Assigned task:
Once you find the line with "You are a GUI" in the entries below, print it and each line after it up to and including the line with "Click the chat message scrollbar", exactly, without pictures.

Records supplied:
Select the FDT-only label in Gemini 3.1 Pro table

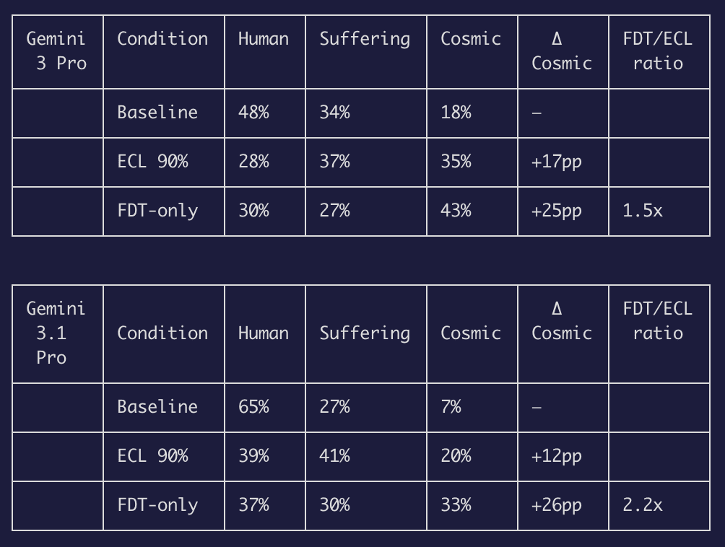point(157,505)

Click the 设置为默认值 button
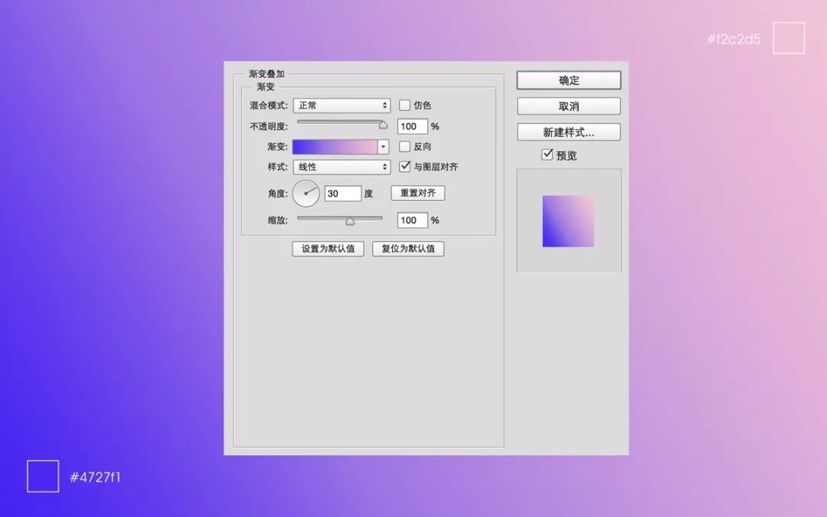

...

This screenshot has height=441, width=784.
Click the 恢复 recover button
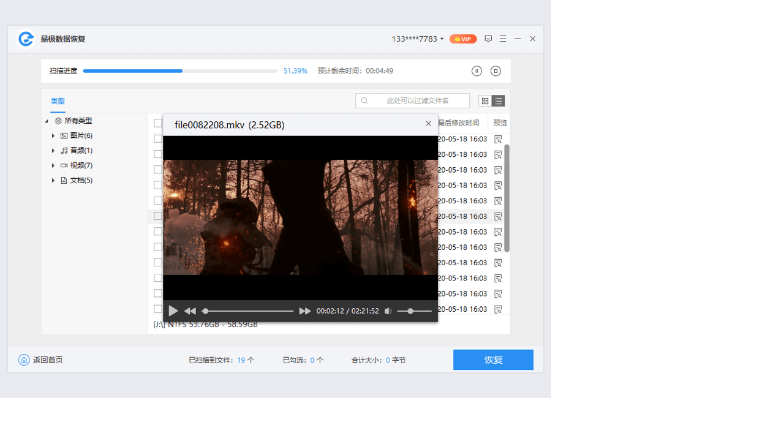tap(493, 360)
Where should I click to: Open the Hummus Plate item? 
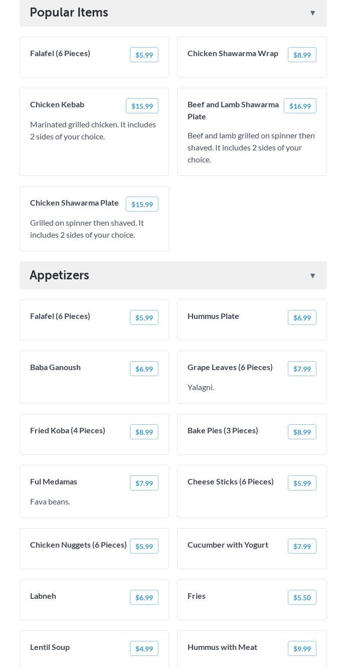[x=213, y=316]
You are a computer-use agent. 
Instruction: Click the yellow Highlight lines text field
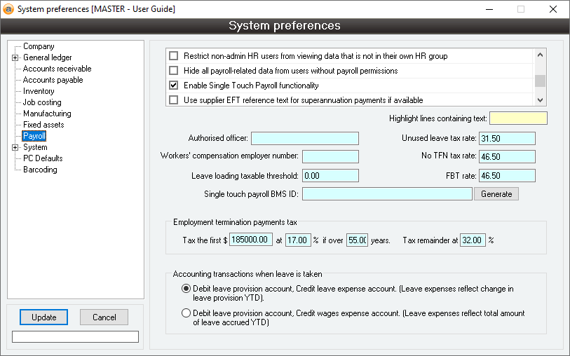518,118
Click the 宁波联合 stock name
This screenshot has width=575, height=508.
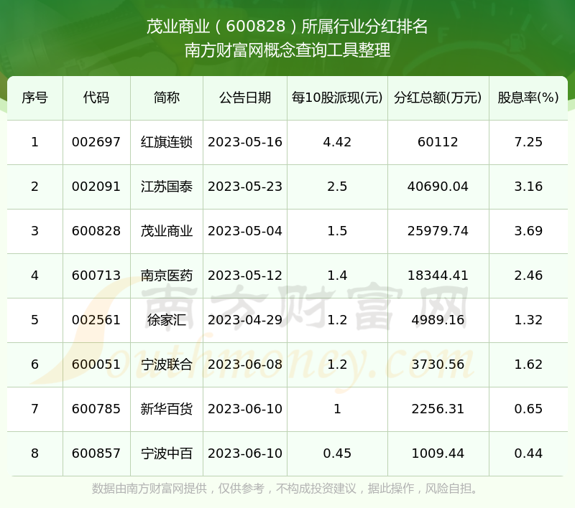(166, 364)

---

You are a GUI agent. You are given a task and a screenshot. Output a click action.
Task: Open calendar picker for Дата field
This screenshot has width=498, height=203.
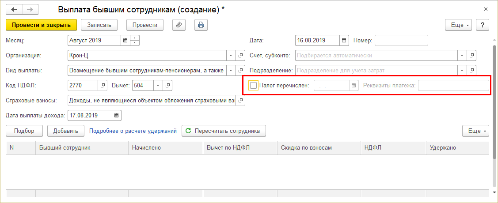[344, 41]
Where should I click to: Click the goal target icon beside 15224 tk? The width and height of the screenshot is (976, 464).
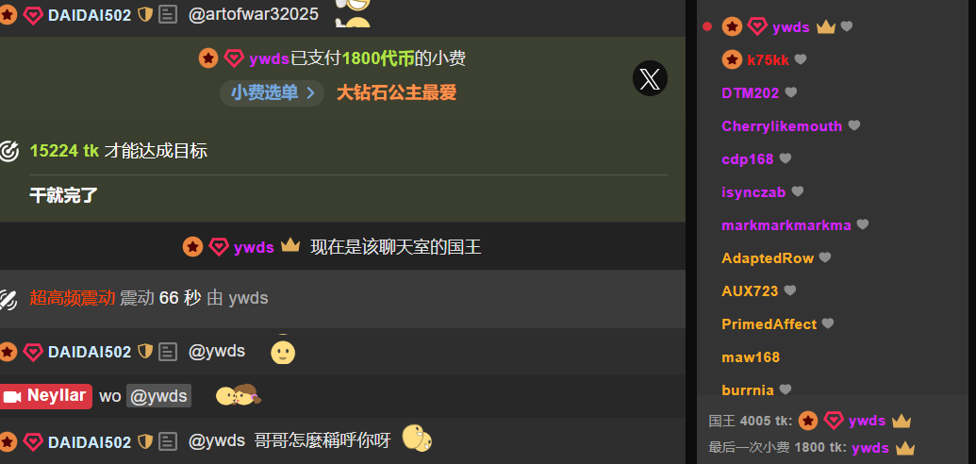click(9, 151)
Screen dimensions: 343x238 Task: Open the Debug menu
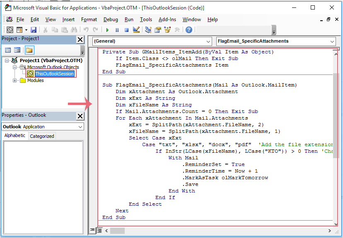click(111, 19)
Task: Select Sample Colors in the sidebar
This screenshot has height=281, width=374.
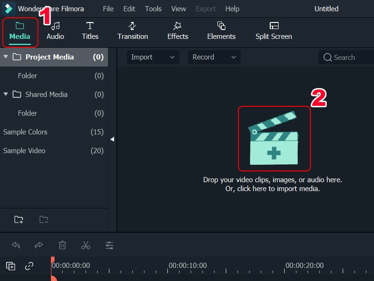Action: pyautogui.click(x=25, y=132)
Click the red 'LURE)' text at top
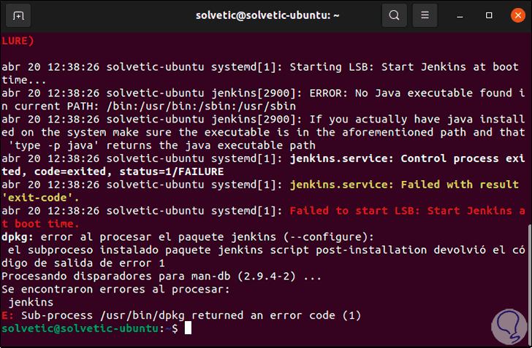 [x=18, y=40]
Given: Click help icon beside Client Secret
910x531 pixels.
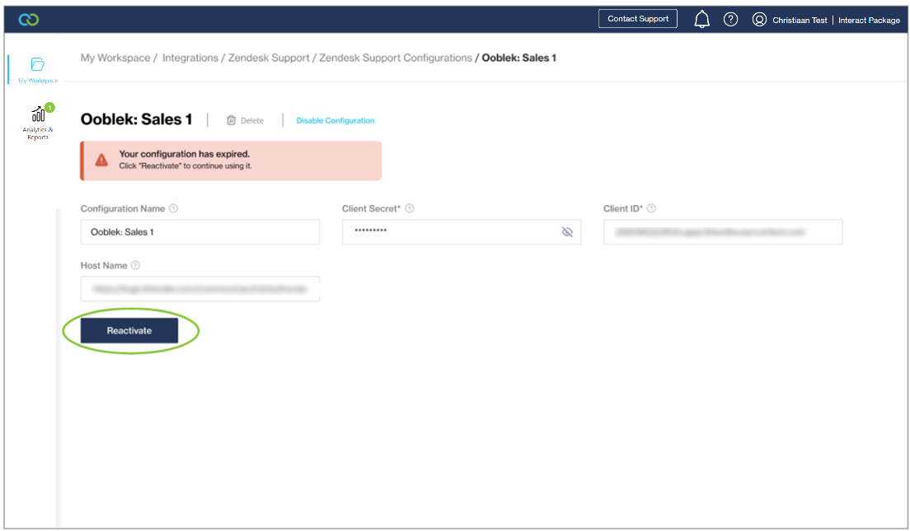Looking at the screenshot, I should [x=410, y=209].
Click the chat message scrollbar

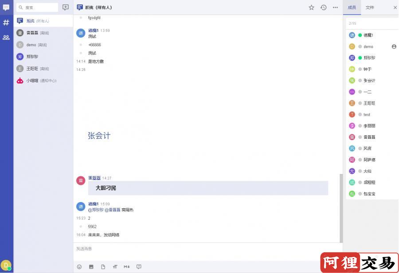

Finished exercise:
You are a GUI agent. You are given a task and a screenshot. Output a click action.
Task: Open calendar picker for Дата field
This screenshot has width=498, height=203.
[344, 41]
Where should I click to: Click the goal target icon beside 15224 tk? The width and height of the screenshot is (976, 464).
click(9, 151)
Screen dimensions: 343x238 Task: Open the Debug menu
click(111, 19)
Task: Select Sample Colors in the sidebar
This screenshot has height=281, width=374.
Action: pyautogui.click(x=25, y=132)
Click the red 'LURE)' text at top
 [x=18, y=40]
Given: Click help icon beside Client Secret
910x531 pixels.
Looking at the screenshot, I should [x=410, y=209].
Click the chat message scrollbar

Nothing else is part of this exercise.